Industrialists demand textile park for Amritsar
Say it will be in line with govt’s vision of 5Fs
Local businessmen associated with the textile industry have demanded that the Bhgwant Mann government in Punjab must renew its efforts to get a textile park allocated in this border district after the Union Government allocated seven mega textile parks to other states, ignoring Punjab.
Recently, Prime Minister Narendra Modi announced the setting up of seven PM MITRA (Mega Integrated Textile Region and Apparel) textile parks for states. The PM had announced the textile parks for Tamil Nadu, Telangana, Karnataka, Maharashtra, Gujarat, Madhya Pradesh and Uttar Pradesh.
About two months ago, Union Commerce and Textiles Minister Piyush Goyal announced that the AAP-led Punjab government had withdrawn the application for textile park citing unavailability of land.
Textile manufacturers said that it amounted to injustice to the state which once dominated the textile sector in this part of the country. With this, the entire effort of the industry department to arrange for 400 acres of land in Ramdas had been frittered away.
Deepak Khanna, president of the Textile Manufacturers Association (TMA), an 87-year-old organisation with over 80 manufacturers as its members, stated that the state accounted for 23 per cent of national cotton production which would be processed here. Had the state been allotted a PM MITRA mega textile park, it would have boosted the indigenous industries in line with 5F (Farm to fibre to factory to fashion to foreign) vision.
Naresh Johar, a senior citizen, said Amritsar has the units of all the three wings of textiles. These are spinning, weaving, dyeing and processing.

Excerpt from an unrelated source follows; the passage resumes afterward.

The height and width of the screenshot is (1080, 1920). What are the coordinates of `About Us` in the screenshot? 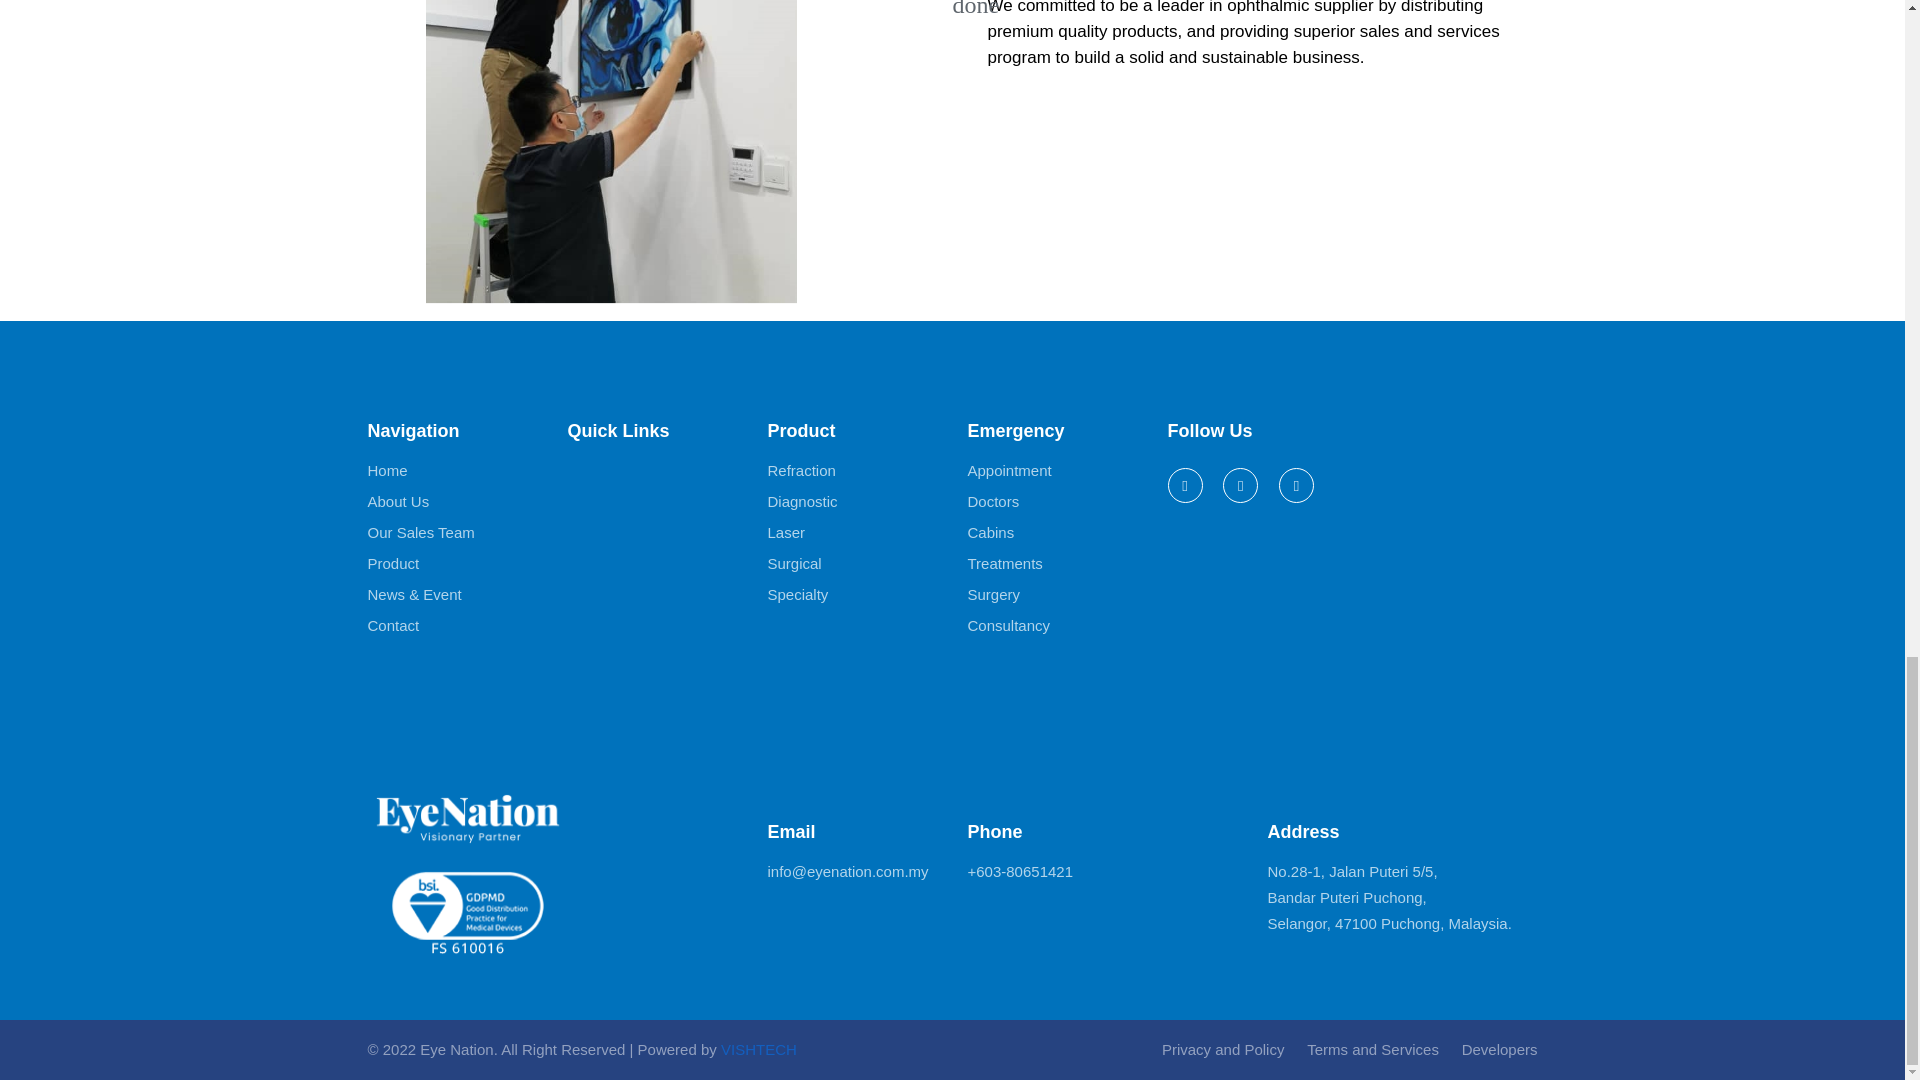 It's located at (399, 502).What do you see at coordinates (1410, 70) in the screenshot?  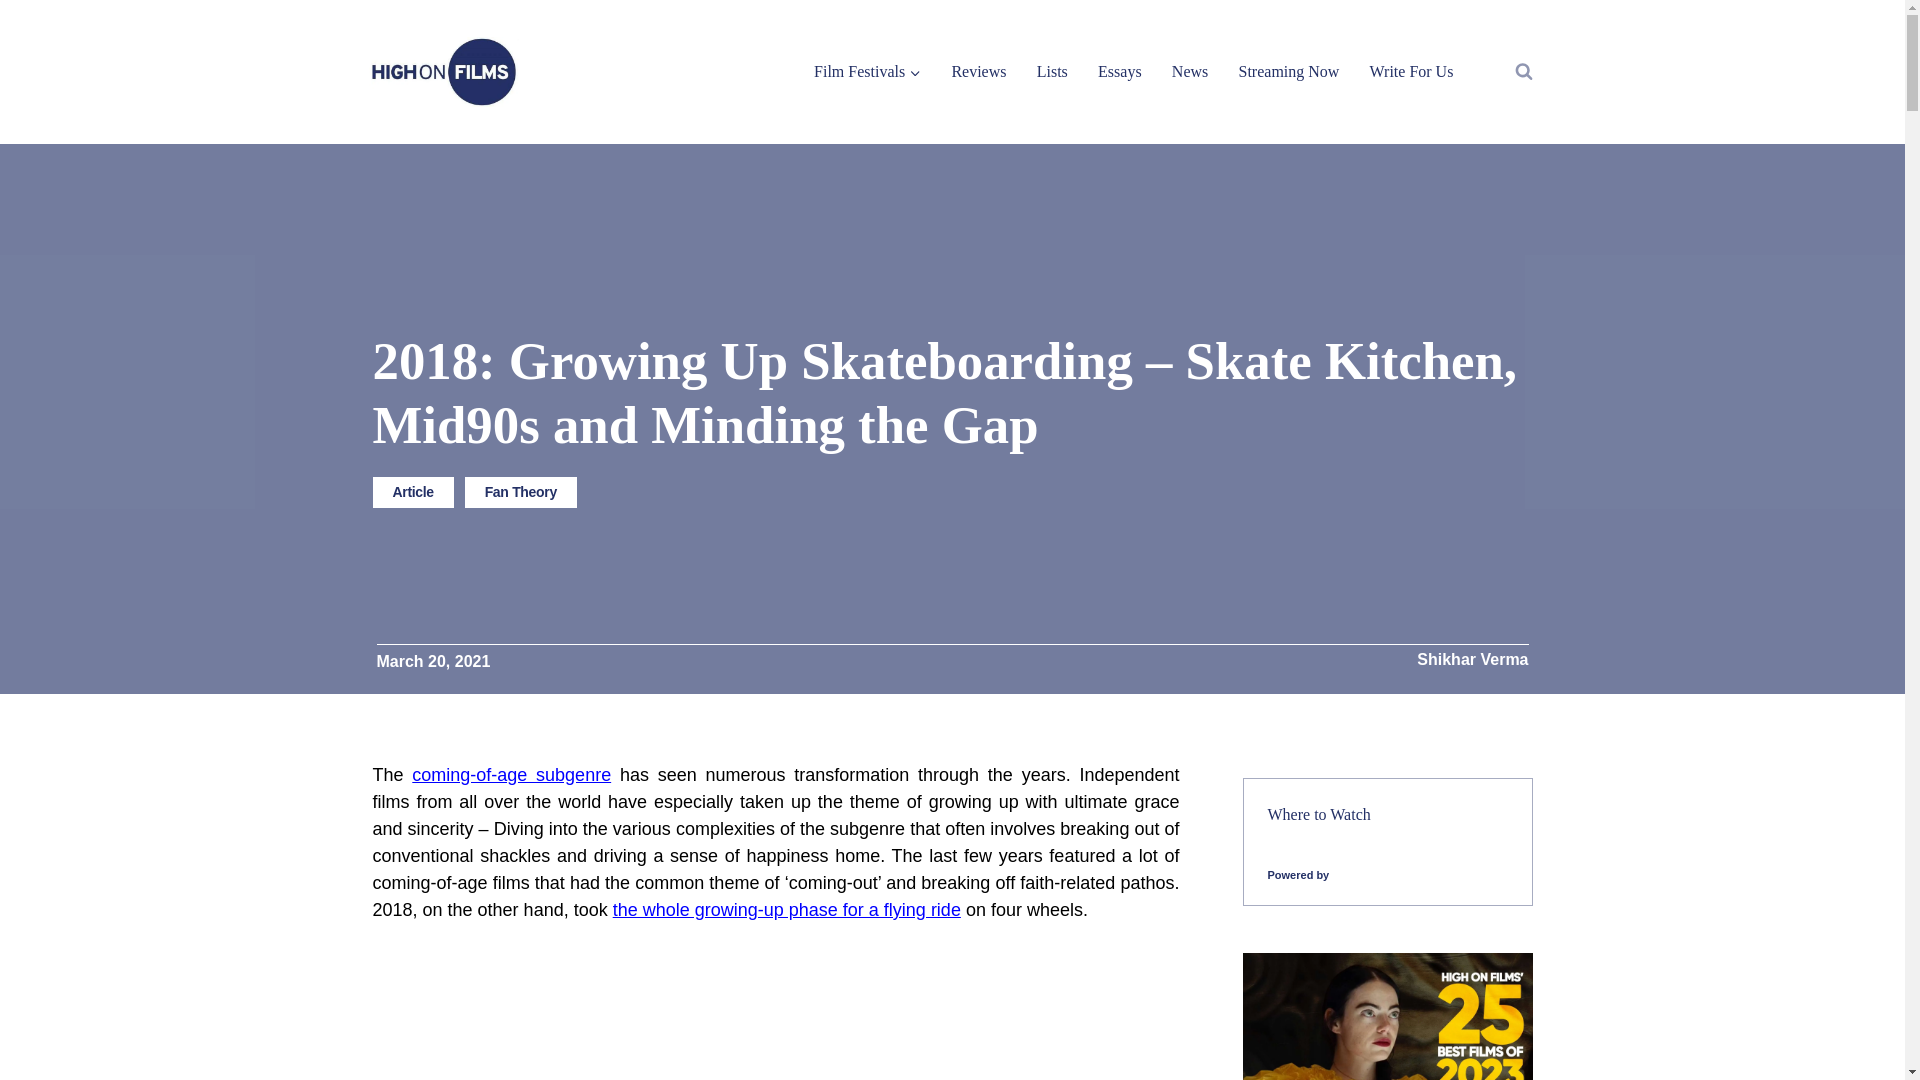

There used to be several textile machinery manufacturing units. Many of them carved out a name across the country like raising machine, rotary press, milling machine and hollow cup.
Geographically, Amritsar is situated close to Himachal Pradesh where sheep wool is procured.
The city has the Punjab Institute of Textile Technology to provide trained candidates in all streams of textiles.
What is needed is the government’s will to translate all these available resources into success. Already, lopsided policies and an indifferent approach has dealt a heavy blow to local textile units.
Dayalbagh Cotton Spinning Mill, Puttalighar, used to be a government undertaking, directly managed by the National Textile Corporation. The mill along with Dhariwal Woollen Mill was declared sick due to the failure of the government to modernise their machinery. Similarly, there were 163 processing units functional here in 2000. Only 33 have now survived.